### What is being asked
Render the material from the line containing "Given: Click the RESET envelope icon" through the line containing "The height and width of the screenshot is (446, 793).", both included, as a JSON list of strings with one string per line and blank lines omitted.

### Records for this exercise
--

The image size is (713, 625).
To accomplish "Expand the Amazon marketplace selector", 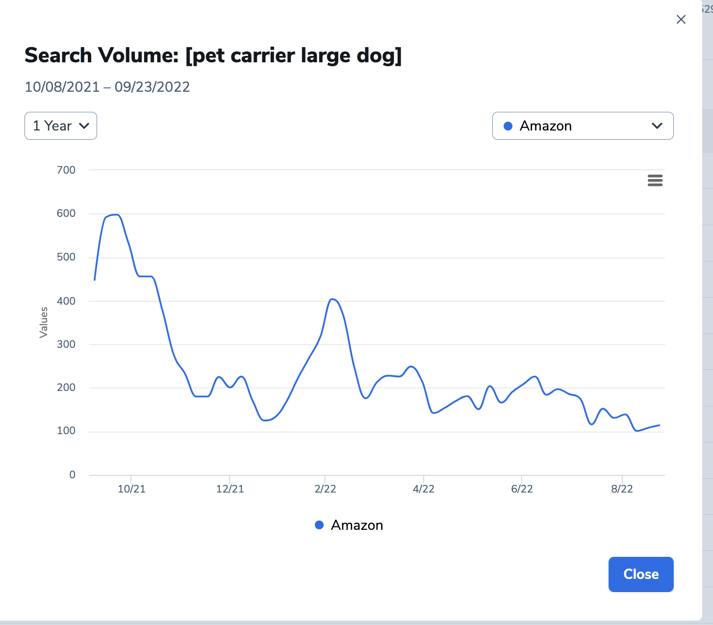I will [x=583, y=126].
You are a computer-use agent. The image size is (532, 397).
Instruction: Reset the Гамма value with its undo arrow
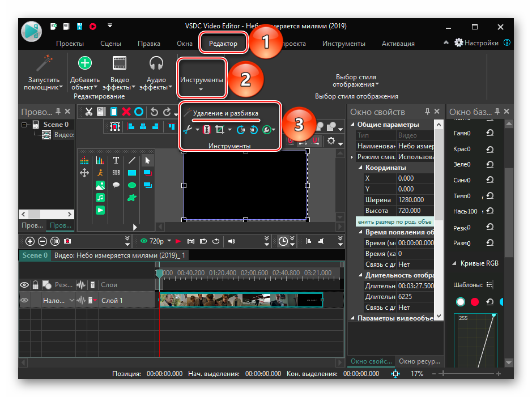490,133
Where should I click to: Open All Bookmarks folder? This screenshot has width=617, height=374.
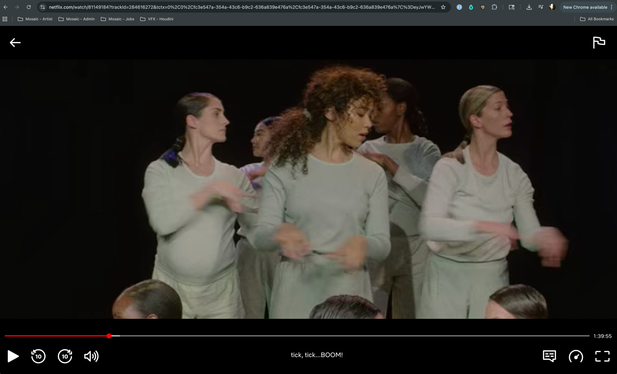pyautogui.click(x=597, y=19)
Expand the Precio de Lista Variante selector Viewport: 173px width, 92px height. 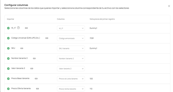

--

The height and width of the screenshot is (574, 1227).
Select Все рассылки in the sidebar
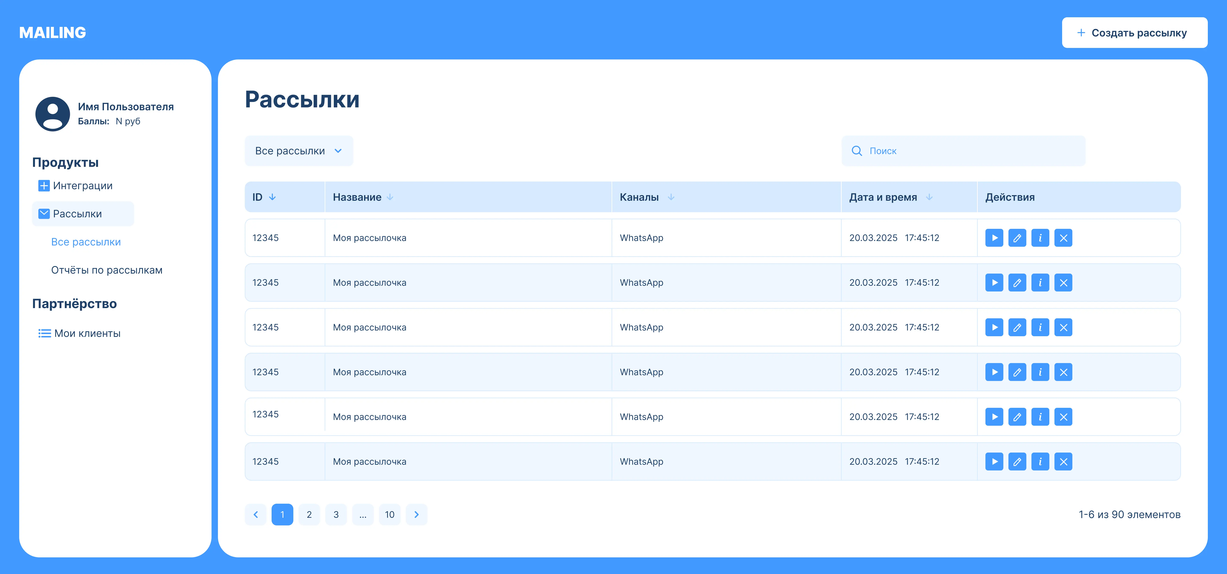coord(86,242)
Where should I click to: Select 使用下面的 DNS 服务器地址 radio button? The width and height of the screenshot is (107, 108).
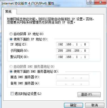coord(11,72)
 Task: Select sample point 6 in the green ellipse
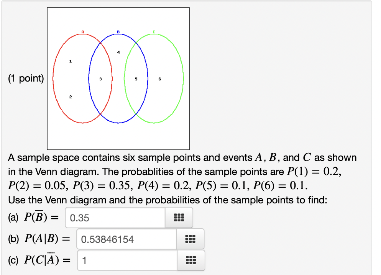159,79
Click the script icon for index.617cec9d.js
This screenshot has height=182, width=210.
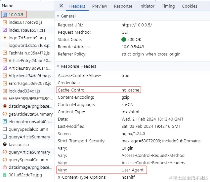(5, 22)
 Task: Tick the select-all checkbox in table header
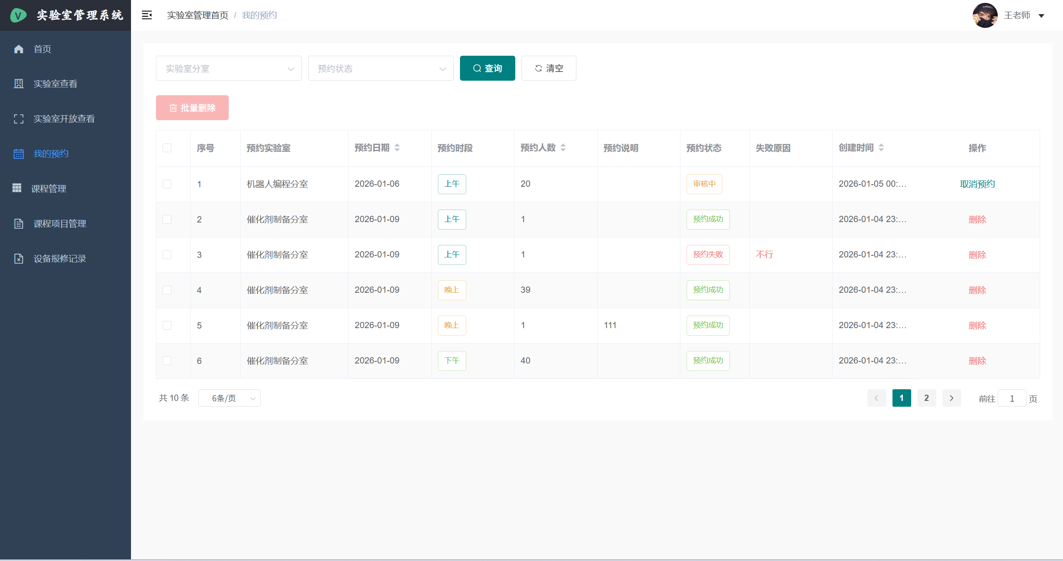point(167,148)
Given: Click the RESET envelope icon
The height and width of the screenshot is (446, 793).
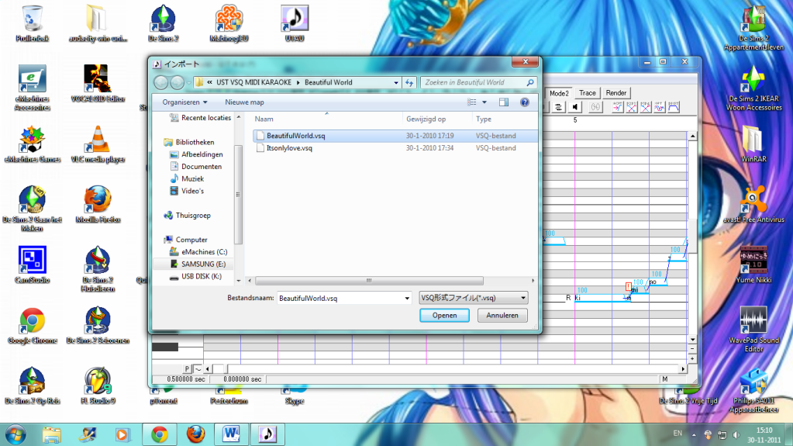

--

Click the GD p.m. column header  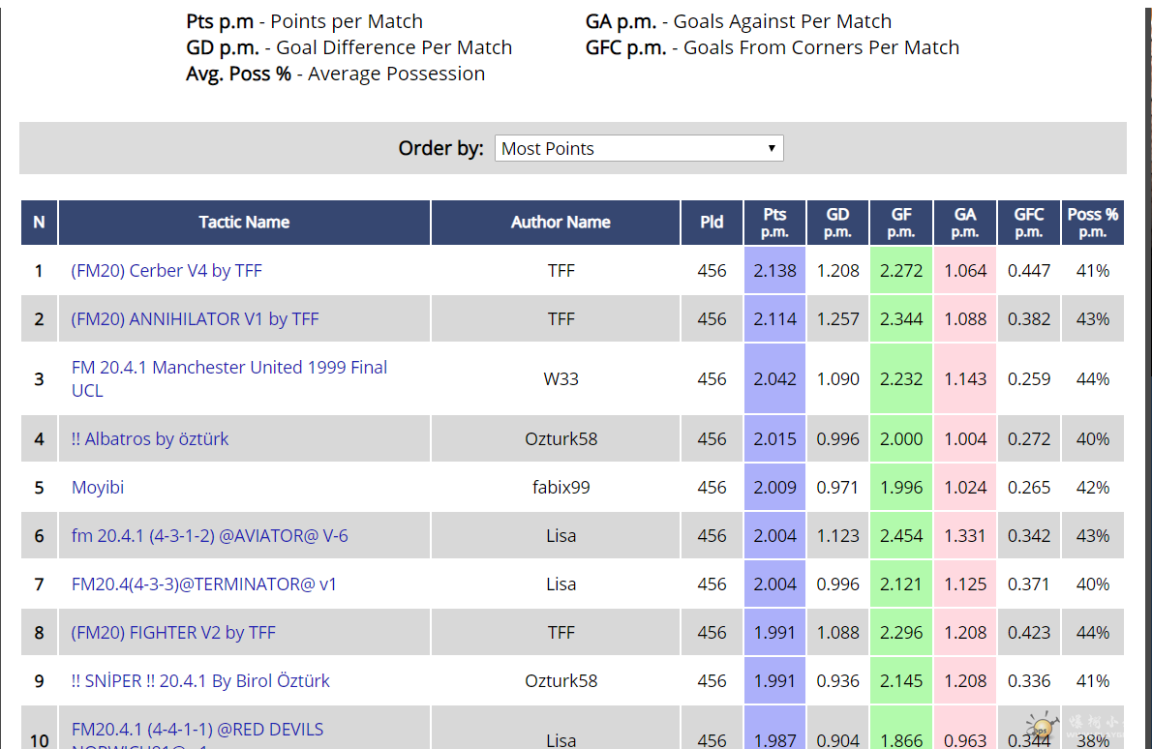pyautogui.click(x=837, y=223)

--

### Exercise solution
[
  "Given: Click the RESET envelope icon",
  "The height and width of the screenshot is (446, 793)."
]